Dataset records

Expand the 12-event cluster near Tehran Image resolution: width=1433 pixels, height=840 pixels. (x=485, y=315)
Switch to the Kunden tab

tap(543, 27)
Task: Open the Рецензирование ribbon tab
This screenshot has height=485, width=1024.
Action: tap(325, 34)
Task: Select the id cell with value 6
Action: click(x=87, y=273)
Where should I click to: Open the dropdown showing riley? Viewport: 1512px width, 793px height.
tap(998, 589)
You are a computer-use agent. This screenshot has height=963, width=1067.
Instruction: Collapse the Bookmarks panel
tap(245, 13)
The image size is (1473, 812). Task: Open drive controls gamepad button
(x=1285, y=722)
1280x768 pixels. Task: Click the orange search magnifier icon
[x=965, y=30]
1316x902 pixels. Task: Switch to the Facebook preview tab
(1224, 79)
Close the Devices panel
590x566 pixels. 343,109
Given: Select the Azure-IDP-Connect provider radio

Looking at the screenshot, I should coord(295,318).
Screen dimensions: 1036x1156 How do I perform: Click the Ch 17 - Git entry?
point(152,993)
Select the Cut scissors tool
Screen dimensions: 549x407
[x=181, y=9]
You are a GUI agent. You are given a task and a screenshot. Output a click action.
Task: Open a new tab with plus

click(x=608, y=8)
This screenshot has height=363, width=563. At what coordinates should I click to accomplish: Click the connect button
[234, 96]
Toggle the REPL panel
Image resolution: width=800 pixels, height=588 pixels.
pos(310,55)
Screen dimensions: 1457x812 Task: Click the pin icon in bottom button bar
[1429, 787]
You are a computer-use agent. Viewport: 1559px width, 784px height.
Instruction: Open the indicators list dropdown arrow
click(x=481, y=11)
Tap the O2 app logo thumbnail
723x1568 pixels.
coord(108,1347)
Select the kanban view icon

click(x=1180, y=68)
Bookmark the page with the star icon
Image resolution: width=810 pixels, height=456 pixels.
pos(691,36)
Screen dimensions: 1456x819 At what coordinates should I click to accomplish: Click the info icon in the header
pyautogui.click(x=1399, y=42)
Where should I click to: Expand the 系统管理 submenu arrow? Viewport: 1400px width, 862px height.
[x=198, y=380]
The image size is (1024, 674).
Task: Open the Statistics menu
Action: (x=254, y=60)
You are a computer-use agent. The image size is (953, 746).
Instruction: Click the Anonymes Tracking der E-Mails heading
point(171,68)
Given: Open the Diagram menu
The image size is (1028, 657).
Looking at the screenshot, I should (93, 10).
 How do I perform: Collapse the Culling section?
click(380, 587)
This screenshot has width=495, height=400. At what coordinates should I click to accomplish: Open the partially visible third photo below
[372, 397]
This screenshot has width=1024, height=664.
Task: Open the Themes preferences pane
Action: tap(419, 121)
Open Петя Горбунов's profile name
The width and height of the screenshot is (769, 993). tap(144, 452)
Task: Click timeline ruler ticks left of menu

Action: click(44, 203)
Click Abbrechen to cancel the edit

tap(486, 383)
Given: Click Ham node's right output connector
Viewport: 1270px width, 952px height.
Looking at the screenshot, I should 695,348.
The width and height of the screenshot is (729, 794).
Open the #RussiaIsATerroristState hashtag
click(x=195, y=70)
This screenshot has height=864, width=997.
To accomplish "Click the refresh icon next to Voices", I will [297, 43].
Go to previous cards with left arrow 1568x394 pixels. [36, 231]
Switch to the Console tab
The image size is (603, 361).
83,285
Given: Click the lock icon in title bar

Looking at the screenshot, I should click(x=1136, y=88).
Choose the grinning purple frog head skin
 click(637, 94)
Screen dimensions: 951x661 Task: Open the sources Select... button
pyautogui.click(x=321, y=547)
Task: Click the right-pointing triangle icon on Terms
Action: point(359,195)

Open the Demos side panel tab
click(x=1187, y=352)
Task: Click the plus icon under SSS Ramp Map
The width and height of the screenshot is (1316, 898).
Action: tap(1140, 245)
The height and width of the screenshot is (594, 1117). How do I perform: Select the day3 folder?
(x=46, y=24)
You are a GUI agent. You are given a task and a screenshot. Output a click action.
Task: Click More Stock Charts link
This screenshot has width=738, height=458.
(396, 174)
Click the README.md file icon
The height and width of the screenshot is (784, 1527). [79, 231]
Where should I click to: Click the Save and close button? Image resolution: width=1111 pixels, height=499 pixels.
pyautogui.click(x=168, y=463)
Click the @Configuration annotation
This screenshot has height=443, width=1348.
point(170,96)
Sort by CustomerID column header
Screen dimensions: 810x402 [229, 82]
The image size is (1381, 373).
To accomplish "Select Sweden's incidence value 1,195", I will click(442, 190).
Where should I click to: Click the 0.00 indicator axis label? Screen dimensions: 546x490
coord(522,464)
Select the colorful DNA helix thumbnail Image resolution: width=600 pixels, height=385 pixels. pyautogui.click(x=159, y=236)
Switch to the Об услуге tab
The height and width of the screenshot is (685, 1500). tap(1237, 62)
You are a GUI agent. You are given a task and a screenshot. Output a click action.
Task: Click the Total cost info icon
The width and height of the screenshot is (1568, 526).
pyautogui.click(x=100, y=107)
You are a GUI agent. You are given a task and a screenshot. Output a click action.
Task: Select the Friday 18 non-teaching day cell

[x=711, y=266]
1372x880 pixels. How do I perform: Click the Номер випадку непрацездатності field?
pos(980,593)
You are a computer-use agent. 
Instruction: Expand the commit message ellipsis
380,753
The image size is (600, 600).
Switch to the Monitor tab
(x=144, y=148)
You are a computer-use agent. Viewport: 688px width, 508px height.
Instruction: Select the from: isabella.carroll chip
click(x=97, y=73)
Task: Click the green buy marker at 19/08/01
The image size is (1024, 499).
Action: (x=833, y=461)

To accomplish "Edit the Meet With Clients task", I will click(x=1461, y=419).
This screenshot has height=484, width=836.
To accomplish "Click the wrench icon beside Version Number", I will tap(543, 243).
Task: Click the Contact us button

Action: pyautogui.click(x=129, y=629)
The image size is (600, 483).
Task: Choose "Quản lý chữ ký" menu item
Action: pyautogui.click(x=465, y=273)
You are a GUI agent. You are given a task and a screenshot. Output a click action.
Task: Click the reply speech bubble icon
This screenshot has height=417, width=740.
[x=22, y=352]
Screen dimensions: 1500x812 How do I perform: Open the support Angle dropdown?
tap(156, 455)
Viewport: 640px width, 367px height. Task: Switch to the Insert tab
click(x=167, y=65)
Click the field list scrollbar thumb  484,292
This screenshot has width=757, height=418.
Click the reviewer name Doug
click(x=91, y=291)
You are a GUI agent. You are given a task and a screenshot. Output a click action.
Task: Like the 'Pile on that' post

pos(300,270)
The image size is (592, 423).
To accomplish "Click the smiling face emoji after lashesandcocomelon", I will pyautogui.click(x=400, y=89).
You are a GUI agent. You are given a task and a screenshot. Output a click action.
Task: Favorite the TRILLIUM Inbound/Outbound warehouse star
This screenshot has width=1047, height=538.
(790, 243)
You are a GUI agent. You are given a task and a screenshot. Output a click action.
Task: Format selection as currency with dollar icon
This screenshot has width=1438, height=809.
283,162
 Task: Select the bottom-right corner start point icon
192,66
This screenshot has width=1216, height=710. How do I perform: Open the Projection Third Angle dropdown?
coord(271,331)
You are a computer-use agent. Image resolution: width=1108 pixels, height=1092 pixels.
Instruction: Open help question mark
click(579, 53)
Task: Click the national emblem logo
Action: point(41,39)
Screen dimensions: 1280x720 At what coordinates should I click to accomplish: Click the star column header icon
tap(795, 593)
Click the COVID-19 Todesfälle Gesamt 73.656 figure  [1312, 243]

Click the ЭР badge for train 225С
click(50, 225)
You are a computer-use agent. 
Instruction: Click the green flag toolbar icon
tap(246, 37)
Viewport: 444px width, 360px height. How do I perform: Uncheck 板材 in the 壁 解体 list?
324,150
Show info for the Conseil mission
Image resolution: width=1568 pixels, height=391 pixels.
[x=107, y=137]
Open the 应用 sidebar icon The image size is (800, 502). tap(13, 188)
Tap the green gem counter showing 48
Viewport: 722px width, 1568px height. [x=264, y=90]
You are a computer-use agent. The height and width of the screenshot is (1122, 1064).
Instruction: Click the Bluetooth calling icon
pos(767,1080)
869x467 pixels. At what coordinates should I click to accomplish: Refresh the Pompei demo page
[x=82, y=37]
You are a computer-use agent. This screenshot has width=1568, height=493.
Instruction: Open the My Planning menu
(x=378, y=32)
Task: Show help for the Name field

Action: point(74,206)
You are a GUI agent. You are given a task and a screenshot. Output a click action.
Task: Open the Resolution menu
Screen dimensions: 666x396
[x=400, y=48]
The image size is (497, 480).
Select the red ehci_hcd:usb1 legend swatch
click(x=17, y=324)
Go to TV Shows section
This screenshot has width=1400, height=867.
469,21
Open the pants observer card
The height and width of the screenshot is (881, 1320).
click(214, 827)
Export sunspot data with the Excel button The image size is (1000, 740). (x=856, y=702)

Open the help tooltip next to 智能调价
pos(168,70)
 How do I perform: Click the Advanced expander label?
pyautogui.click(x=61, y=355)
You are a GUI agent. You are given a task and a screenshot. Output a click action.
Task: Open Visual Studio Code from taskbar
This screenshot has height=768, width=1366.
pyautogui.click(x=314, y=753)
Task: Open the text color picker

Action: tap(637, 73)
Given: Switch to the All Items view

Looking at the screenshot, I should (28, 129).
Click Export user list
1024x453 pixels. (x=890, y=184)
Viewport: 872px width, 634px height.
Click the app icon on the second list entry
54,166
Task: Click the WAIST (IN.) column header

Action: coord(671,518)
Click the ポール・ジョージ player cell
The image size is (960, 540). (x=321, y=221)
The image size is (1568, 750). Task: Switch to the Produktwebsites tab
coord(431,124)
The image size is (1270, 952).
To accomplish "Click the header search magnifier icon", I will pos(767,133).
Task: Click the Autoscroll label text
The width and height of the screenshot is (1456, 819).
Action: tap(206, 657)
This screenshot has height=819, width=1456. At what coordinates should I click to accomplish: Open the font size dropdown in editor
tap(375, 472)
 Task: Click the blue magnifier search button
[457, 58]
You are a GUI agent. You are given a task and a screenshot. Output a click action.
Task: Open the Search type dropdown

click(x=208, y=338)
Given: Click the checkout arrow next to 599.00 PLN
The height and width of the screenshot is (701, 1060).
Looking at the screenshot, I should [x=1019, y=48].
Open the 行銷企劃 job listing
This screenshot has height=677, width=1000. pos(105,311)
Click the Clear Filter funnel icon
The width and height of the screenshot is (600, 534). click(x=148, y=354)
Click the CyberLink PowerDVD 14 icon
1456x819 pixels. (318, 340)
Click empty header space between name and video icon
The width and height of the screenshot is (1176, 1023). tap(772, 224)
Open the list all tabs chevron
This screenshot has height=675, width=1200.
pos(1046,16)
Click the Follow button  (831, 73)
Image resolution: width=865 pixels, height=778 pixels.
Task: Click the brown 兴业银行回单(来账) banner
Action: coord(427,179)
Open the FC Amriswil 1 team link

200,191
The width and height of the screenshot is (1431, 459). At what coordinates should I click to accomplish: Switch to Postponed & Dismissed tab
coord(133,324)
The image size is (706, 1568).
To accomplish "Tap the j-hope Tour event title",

### WHAT YOU SHOULD DO
Copy the material above word for word, from the line containing "Sort by CustomerID column header" through the line containing "will click(442, 190).".

### FULL SOLUTION
Sort by CustomerID column header
Screen dimensions: 810x402 [229, 82]
The image size is (1381, 373).
To accomplish "Select Sweden's incidence value 1,195", I will click(442, 190).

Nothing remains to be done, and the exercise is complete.